Bugs are common in software. Programmers make implementation errors, and finding them becomes harder as codebases grow. Even though testing often consumes ~80% of development budget, bugs still slip through. When a bug can be abused by an attacker, it becomes a security vulnerability.
The path from a coding mistake to an actual attack typically follows:
Security researchers and vendors disclose vulnerabilities at cve.mitre.org. Developers then issue patches. Public disclosure helps defenders fix systems before attackers exploit them.
A buffer overflow occurs when a program writes more data into a fixed-size buffer than it can hold. The extra bytes spill into adjacent memory, overwriting whatever is there. On the stack, that includes local variables, saved registers, and crucially—the return address that tells the CPU where to go when the function finishes.
Data is laid out in order: buffer → other locals → saved registers → return address. An overflow writes upward in memory, so excess bytes overwrite variables and eventually the return address.
Overwrite passwordok or userid to bypass
authentication. A crafted input can flip a "false" to "true" or
change a user ID to gain privileged access.
Overwrite the return address to point into the buffer itself, where the attacker has placed machine code (shellcode). When the function returns, the CPU executes the attacker's code instead of the real caller.
gets(password) reads input with no length limit into a
fixed buffer—extremely dangerous. Safer alternatives:
fgets with size limit, bounds checking, or higher-level
safe APIs.
A heap overflow happens
when a program writes past the end of a heap-allocated buffer (from
malloc). Unlike the stack, the heap stores dynamically
allocated data. Exploits often target the internal structures of the
memory allocator (e.g., dlmalloc used in glibc).
If an adjacent buffer holds a function pointer (e.g., callback, vtable), overflowing into it lets the attacker replace the pointer with an address of their choosing. The next call goes to attacker-controlled code.
When freeing a chunk, the allocator "unlinks" it from a
doubly-linked list of free chunks. The unlink macro does
FD->bk = BK and BK->fd = FD. By
corrupting chunk headers, the attacker controls FD and BK—and thus
which memory locations get overwritten with which values.
Free chunks are in a doubly-linked list with forward (FD) and backward (BK) pointers. The unlink macro updates the neighboring chunks' pointers. If the attacker overflows and fakes a free-chunk header, they choose FD and BK so that the unlink writes a chosen value to a chosen address (e.g., return address or GOT entry). Modern glibc has hardened unlink checks to mitigate this.
Integers have a fixed size (e.g., 32 bits). When a computation exceeds
the maximum value, it
wraps around instead of
raising an error. Examples:
0xffffffff + 1 = 0 (unsigned),
0x80000001 * 2 = 2. Integer overflow by itself does not
change control flow, but it often leads to buffer overflows or
bypassed security checks.
If p = malloc(x * 4) and x is
attacker-controlled: when x * 4 overflows (e.g., x =
0x40000001), the allocation is tiny (e.g., 4 bytes). A later
p[x] = 0 then writes far out-of-bounds.
Example:
if (x + 4 > y) error(); buffer[x] = 0; The check
intends to block large x. But if x = 0xffffffff, then x + 4 = 3
(overflow). The check passes (3 < y), yet
buffer[x] is a huge out-of-bounds access.

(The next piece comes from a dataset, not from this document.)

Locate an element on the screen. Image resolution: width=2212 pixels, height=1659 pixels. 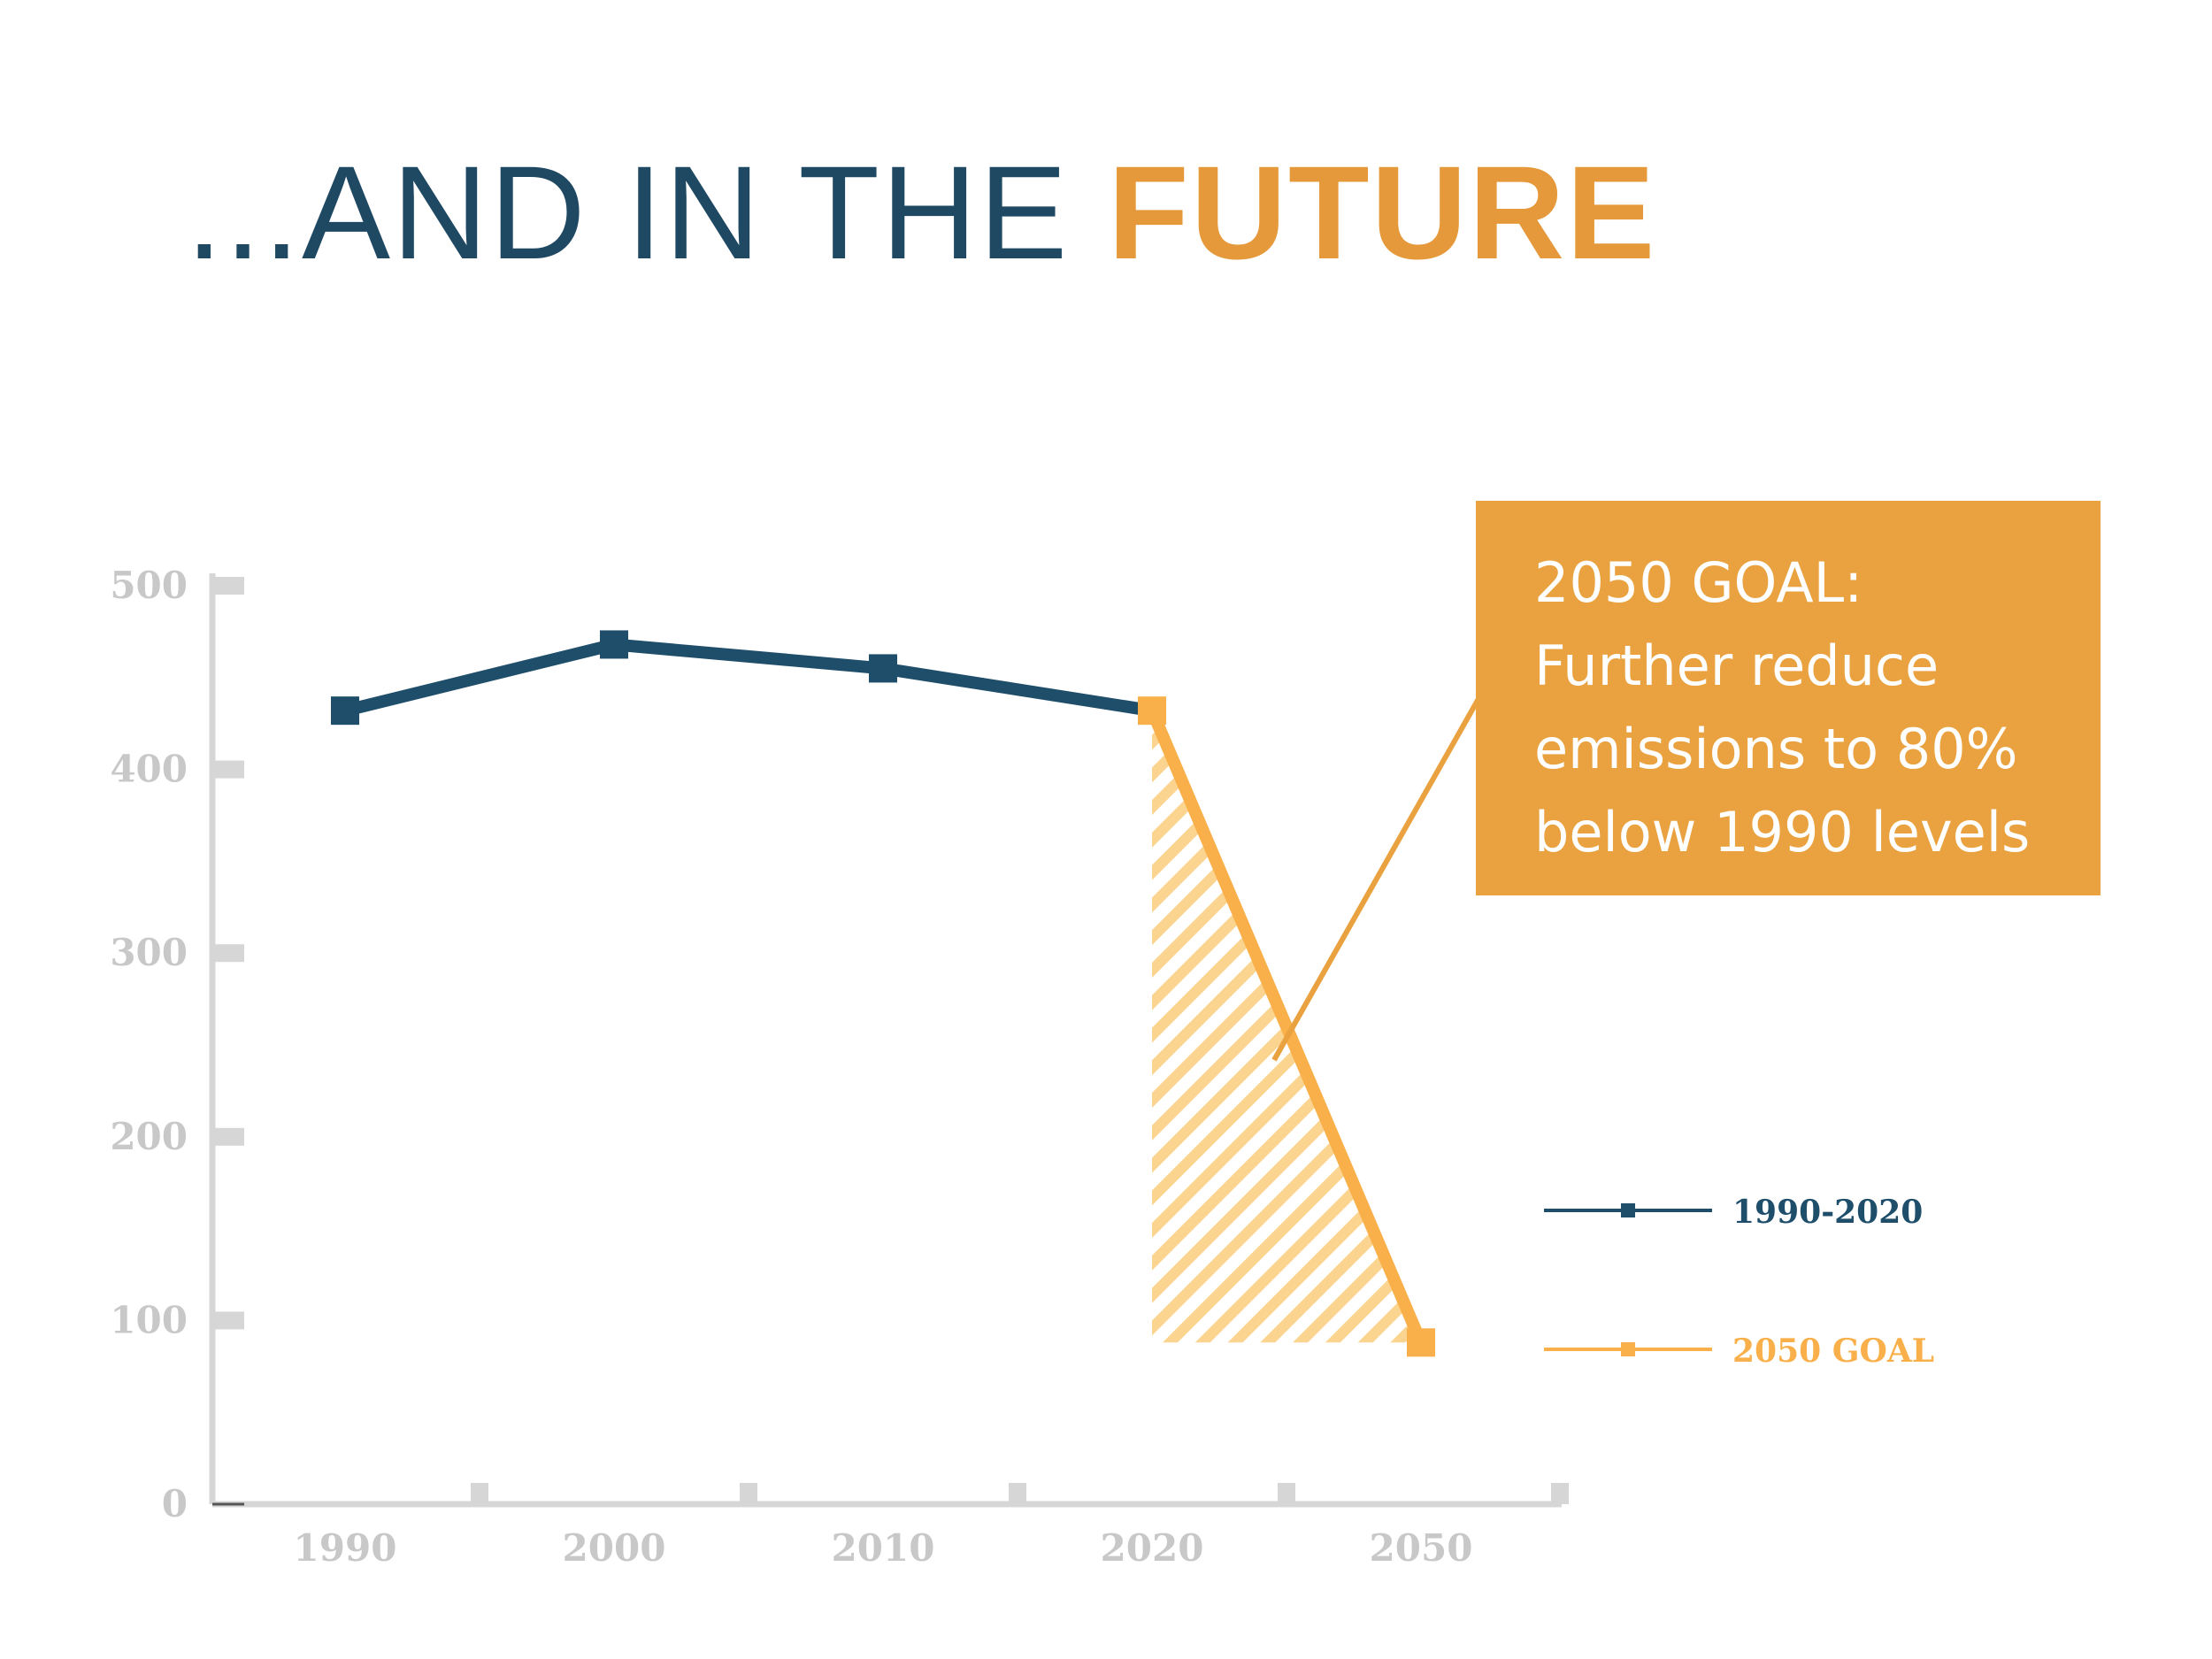
legend-label: 1990-2020 is located at coordinates (1828, 1212).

Functions like printf take a format string (e.g.,
"%d %s") and optional arguments. The format string tells
printf how many arguments to expect and where to read
them from the stack. If the format string is
user-controlled (e.g.,
printf(user_input)), the attacker can make
printf read from arbitrary stack locations or even write
to memory.
With printf(argv[1]), an attacker passes
%d %d %d .... Each %d makes
printf treat the next stack slot as an integer and
print it. This leaks locals, return addresses, and other sensitive
data.
The %n specifier writes the
count of bytes printed so far to the address pointed to
by the corresponding argument.
printf("AAAA%n", &i) sets i = 4. By
controlling the format string and stacking arguments, the attacker
can write chosen values to return addresses, GOT entries, etc.
Never pass user input directly as the format string. Use
printf("%s", user_input) so the user's input is treated
as a plain string, not as format directives.